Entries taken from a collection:
--- START ---

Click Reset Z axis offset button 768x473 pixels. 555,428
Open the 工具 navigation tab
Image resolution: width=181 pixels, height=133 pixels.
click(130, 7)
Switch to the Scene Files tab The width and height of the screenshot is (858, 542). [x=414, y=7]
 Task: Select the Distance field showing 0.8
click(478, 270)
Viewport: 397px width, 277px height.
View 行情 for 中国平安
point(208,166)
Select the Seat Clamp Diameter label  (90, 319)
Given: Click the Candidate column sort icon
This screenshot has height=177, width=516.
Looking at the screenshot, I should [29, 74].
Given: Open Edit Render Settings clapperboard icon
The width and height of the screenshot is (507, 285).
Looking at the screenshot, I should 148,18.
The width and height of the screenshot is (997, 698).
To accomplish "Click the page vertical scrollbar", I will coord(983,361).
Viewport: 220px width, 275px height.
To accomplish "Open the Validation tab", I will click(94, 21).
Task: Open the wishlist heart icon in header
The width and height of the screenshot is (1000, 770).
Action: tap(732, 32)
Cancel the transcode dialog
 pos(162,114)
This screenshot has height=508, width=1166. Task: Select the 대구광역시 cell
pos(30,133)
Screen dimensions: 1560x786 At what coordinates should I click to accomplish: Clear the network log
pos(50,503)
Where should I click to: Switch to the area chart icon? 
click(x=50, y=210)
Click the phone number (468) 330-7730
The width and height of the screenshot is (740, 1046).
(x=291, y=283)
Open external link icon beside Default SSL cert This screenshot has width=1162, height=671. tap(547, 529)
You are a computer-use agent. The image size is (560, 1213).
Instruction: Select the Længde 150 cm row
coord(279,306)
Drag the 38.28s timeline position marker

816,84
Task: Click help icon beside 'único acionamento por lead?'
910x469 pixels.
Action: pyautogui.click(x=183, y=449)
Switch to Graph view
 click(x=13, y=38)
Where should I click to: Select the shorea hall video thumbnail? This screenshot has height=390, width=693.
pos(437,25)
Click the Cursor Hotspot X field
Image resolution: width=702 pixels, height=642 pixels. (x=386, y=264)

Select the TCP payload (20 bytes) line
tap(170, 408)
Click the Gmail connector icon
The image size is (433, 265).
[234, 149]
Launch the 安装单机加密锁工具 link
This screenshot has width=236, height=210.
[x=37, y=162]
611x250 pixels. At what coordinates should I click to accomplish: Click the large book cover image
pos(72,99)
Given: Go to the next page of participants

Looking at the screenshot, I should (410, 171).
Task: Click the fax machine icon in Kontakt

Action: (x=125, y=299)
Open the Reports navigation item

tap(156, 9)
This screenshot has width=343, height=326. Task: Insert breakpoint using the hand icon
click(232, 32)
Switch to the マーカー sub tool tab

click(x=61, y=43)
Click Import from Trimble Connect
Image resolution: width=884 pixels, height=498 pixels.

--- END ---

ABOUT THIS EXERCISE: Return, without any change, only the lines from the one containing "Task: Open the wishlist heart icon in header" through the last line of the entries above.

RESULT FOR THIS EXERCISE:
Task: Open the wishlist heart icon in header
The width and height of the screenshot is (1000, 770).
Action: tap(732, 32)
Cancel the transcode dialog
 pos(162,114)
This screenshot has height=508, width=1166. Task: Select the 대구광역시 cell
pos(30,133)
Screen dimensions: 1560x786 At what coordinates should I click to accomplish: Clear the network log
pos(50,503)
Where should I click to: Switch to the area chart icon? 
click(x=50, y=210)
Click the phone number (468) 330-7730
The width and height of the screenshot is (740, 1046).
(x=291, y=283)
Open external link icon beside Default SSL cert This screenshot has width=1162, height=671. tap(547, 529)
You are a computer-use agent. The image size is (560, 1213).
Instruction: Select the Længde 150 cm row
coord(279,306)
Drag the 38.28s timeline position marker

816,84
Task: Click help icon beside 'único acionamento por lead?'
910x469 pixels.
Action: pyautogui.click(x=183, y=449)
Switch to Graph view
 click(x=13, y=38)
Where should I click to: Select the shorea hall video thumbnail? This screenshot has height=390, width=693.
pos(437,25)
Click the Cursor Hotspot X field
Image resolution: width=702 pixels, height=642 pixels. (x=386, y=264)

Select the TCP payload (20 bytes) line
tap(170, 408)
Click the Gmail connector icon
The image size is (433, 265).
[234, 149]
Launch the 安装单机加密锁工具 link
This screenshot has width=236, height=210.
[x=37, y=162]
611x250 pixels. At what coordinates should I click to accomplish: Click the large book cover image
pos(72,99)
Given: Go to the next page of participants

Looking at the screenshot, I should (410, 171).
Task: Click the fax machine icon in Kontakt

Action: (x=125, y=299)
Open the Reports navigation item

tap(156, 9)
This screenshot has width=343, height=326. Task: Insert breakpoint using the hand icon
click(232, 32)
Switch to the マーカー sub tool tab

click(x=61, y=43)
Click Import from Trimble Connect
Image resolution: width=884 pixels, height=498 pixels.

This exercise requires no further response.